▶ Required task:
Copy the data starting at the line that contains "How do I perform: Uncheck" and ending at the line that contains "pos(244,161)", requests included, and add 20 to every number in the answer coordinates.

▶ Information supplied:

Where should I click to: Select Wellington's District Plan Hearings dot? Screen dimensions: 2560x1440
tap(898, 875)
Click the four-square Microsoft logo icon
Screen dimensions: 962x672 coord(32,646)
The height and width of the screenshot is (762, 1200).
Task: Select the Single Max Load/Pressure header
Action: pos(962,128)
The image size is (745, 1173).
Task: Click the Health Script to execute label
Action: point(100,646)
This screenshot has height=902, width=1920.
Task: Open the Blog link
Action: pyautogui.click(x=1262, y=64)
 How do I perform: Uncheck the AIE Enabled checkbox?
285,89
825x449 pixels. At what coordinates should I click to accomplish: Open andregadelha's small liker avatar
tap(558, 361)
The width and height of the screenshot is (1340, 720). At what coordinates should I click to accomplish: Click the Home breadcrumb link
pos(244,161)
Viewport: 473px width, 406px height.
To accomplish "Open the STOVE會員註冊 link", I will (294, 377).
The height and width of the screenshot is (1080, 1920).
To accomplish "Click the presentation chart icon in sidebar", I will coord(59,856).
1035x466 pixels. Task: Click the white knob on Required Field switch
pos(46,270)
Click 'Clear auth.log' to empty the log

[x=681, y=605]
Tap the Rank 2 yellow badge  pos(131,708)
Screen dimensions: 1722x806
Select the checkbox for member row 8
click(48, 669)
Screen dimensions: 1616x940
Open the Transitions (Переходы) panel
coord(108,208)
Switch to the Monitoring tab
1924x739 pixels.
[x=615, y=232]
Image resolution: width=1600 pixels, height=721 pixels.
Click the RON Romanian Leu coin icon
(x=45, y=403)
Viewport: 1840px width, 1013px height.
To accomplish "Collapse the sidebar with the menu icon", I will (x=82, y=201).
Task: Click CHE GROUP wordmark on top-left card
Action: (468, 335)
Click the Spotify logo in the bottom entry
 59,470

▶ Problem solution:
 How do I perform: Uncheck the AIE Enabled checkbox?
305,109
825x449 pixels. At what coordinates should I click to accomplish: Open andregadelha's small liker avatar
tap(578, 381)
The width and height of the screenshot is (1340, 720). At what coordinates should I click to accomplish: Click the Home breadcrumb link
pos(264,181)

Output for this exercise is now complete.